Copy out the passage of the court opinion word for word, starting with "The suit was for" and going on through "which plaintiffs hold.".

*** Reading text ***

Bank of Commerce & Trust Co. v. UNION CENTRAL L. INS. CO.

Decision Date21 January 1938
Docket NumberNo. 8604.,8604.
Citation94 F.2d 422
PartiesBANK OF COMMERCE & TRUST CO. OF MEMPHIS, TENN., v. UNION CENTRAL LIFE INS. CO. et al.
CourtU.S. Court of Appeals — Fifth Circuit

Julian C. Wilson, of Memphis, Tenn., for appellant.

Gerald FitzGerald, of Clarksdale, Miss., for appellees.

Before FOSTER, HUTCHESON, and HOLMES, Circuit Judges.

HUTCHESON, Circuit Judge.

The suit was for a declaratory judgment that plaintiffs' lands were not subject to, and an injunction relieving them from certain levies made by the board of supervisors of Tallahatchie county, pursuant to a decree of the Supreme Court of Mississippi entered in Bank of Commerce & Trust Company v. Com'rs of Tallahatchie Drainage District No. 1, et al., 165 Miss. 582, 138 So. 558. The claim was that plaintiffs held their title under foreclosure of mortgage liens existing as first liens on the lands before the levies in question had been made or ordered, and that plaintiffs held the lands free of levies, (a) because they were not tax, but assessment levies and created no lien upon the lands, and (b) if they created any lien, it being subsequent in time was inferior in law to the lien of the mortgages under which plaintiffs hold.

The defense to the suit was that the levies the decree had ordered and the Board had made were levies of taxes which by the statutes of Mississippi,1 were charged, and secured by a lien, upon the lands prior and superior to all "liens whensoever created."

The District Judge, while recognizing the conclusive and binding force of the Supreme Court decree, and of the levies made by the supervisors of Tallahatchie county pursuant to it, as to all the lands in general affected by them, took plaintiffs' view that the liens of the mortgages under which plaintiffs hold title, were first liens superior and paramount to the lien of the levies, and that by their foreclosure the lands passed to plaintiffs, levy free.

In addition to granting the injunction the decree appealed from required the defendant to restore to plaintiffs amounts already collected under levies on plaintiffs' lands.

A considerable, indeed the greater part, of appellees' brief is devoted to an attack upon the declaration and decree of the District Court that the decrees and judgments leading up to the levies "are all valid and binding judgments and decrees * * * and are binding upon this court, and this court must give full faith and credit to them."2

In their effort to retry the issues already tried in the state courts of Mississippi, they attack as fundamentally invalid the judgments and decrees, establishing the liability of Tallahatchie Drainage District, entered in Tallahatchie Drainage District No. 1 v. Yocona-Tallahatchie Drainage District No. 1,3 the judgment requiring the chancery court to apportion the indebtedness of the drainage district, where the improvements had been abandoned, Bank of Commerce v. Commissioners of Tallahatchie Drainage District No. 1,4 and the decree directing the commissioners to make the levy complained of, Bank of Commerce & Trust Co. v. Com'rs of Tallahatchie Drainage District No. 1.5

Appellant on its part insists that all of these are closed matters; none of them may be re-examined here. That this appeal presents only a single question, whether or not the plaintiffs, claiming under a mortgage prior in date to the judgments and the decree for the levy of taxes, and the levies themselves, can hold their lands free and clear of taxes subsequently and lawfully levied, not by special assessment, upon the interest of a particular owner, but upon the lands themselves.

*** Dataset rows ***

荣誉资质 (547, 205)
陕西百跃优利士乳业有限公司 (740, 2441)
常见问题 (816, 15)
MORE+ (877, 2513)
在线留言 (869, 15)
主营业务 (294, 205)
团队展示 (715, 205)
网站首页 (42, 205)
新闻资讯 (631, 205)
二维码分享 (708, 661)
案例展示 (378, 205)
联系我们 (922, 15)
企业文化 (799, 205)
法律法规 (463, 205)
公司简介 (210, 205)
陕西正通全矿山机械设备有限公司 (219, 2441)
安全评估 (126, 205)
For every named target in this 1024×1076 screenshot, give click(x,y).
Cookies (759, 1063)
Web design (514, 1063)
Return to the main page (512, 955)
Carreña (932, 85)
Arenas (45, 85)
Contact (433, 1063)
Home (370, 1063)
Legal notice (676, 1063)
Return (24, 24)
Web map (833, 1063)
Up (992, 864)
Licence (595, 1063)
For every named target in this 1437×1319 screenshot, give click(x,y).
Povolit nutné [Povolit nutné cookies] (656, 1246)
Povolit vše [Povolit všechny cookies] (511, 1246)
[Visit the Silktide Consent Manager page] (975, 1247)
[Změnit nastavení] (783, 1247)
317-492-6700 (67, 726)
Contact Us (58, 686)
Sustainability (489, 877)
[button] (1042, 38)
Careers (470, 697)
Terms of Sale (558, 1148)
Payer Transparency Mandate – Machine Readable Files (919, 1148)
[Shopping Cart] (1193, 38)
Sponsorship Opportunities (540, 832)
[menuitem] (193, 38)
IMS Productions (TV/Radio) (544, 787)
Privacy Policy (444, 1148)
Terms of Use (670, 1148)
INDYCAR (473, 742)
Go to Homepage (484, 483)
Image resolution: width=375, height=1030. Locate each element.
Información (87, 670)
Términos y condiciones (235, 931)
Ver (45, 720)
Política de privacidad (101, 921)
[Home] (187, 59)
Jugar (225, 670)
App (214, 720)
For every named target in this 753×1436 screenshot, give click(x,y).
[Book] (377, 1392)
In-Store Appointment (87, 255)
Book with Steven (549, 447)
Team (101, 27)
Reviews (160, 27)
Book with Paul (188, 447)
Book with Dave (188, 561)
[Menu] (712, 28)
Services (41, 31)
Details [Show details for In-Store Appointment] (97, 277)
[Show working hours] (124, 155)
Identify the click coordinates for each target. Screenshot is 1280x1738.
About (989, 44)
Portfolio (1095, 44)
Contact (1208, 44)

***

▸ Task response
The suit was for a declaratory judgment that plaintiffs' lands were not subject to, and an injunction relieving them from certain levies made by the board of supervisors of Tallahatchie county, pursuant to a decree of the Supreme Court of Mississippi entered in Bank of Commerce & Trust Company v. Com'rs of Tallahatchie Drainage District No. 1, et al., 165 Miss. 582, 138 So. 558. The claim was that plaintiffs held their title under foreclosure of mortgage liens existing as first liens on the lands before the levies in question had been made or ordered, and that plaintiffs held the lands free of levies, (a) because they were not tax, but assessment levies and created no lien upon the lands, and (b) if they created any lien, it being subsequent in time was inferior in law to the lien of the mortgages under which plaintiffs hold.